(Dataset entries)
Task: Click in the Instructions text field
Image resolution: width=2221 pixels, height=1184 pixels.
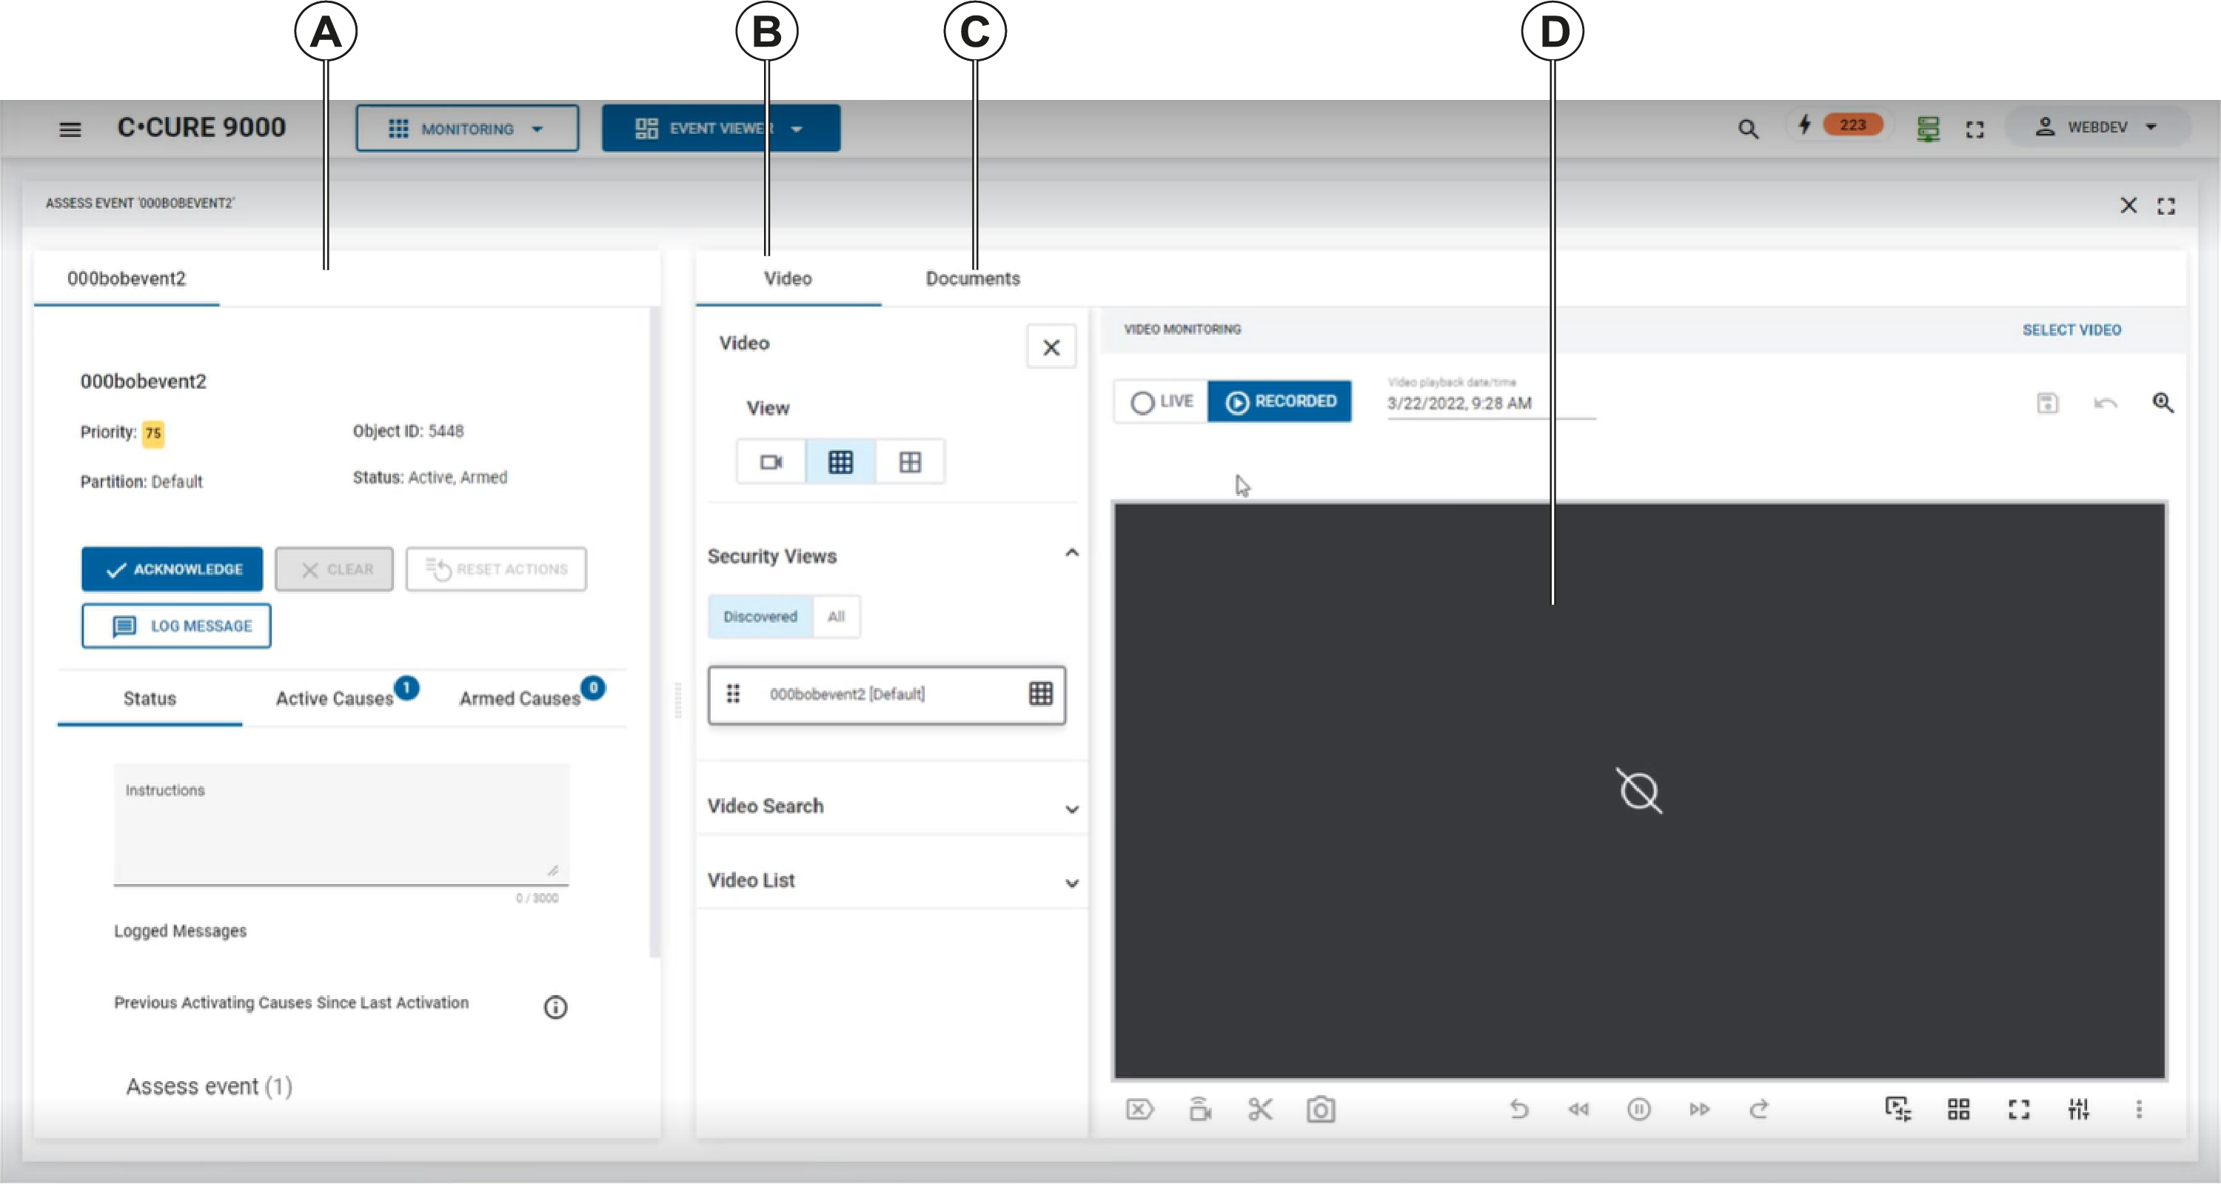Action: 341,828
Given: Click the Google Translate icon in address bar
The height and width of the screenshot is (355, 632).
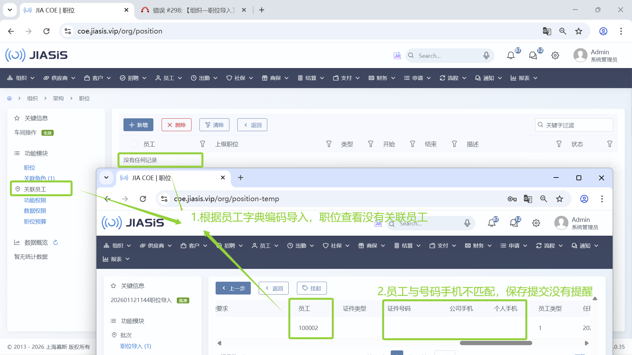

### Instructions for the task
Return nothing except the lines from the line with "Given: Click the" through the last line of the records above, copied exactly and without pictures.

### Reply
Given: Click the Google Translate icon in address bar
The height and width of the screenshot is (355, 632).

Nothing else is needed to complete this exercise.